Data dari Komisi Nasional
Anti-Kekerasan Terhadap Perempuan (Komnas Perempuan) mencatat bahwa pada
2012, kasus kekerasan terhadap perempuan mencalai lebih dari 216 ribu kasus.
Setahun berikutnya, angka tersebut naik menjadi 279 ribu kasus lebih dan pada
2014, angkanya terus naik menjadi lebih dari 293 ribu kasus. Dalam satu
hari, ada 2 sampai 3 perempuan yang menjadi korban pelecehan seksual.
Perempuan
seringkali disalahkan dalam kasus pelecehan seksual maupun pemerkosaan. Perempuan
yang mamakai pakaian minim, perempuan yang keluar rumah tengah malam dan remaja
yang melintas di tempat sepi yang kemudian menjadi korban pelecehan seksual
selalu disalahkan. Hal itu dianggap mengundang terjadinya kasus pelecehan.
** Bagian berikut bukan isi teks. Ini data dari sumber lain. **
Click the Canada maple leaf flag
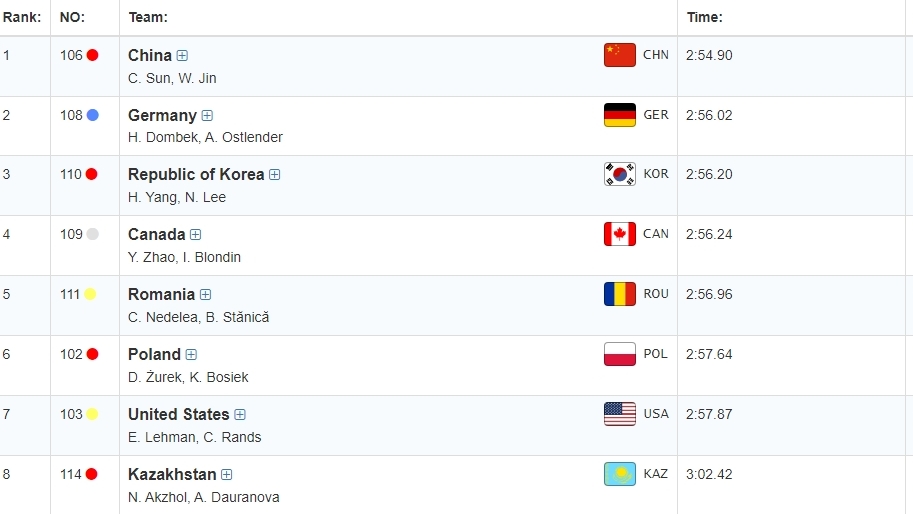 tap(620, 234)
Betapa malangnya perempuan yang selalu disalahkan disaat dia sendiri menjadi
korban kekejaman orang lain. Padahal, dalam kasus ini tidak seutuhnya adalah
kesalahan para perempuan. Perempuan mempunyai hak untuk bebas mengekspresikan
diri dan tidak boleh menjadi objek dalam hal itu. Ketidakadilan gender, ketidaksetaraan gender,
cara pandang, pola pikir, perpsektif patriarkal itu memang masih menempatkan
perempuan itu paling mudah untuk dijadikan obyek kekerasan.
Dalam pemecahannya, bukanlah
aktivitas perempuan yang perlu dibatasi. Tetapi yang paling ideal adalah
mengubah cara pandang diatas. Karena dalam situasi apapun, orang tidak akan mudah
melakukan kekerasan karena memang cara pandangnya sudah berbeda.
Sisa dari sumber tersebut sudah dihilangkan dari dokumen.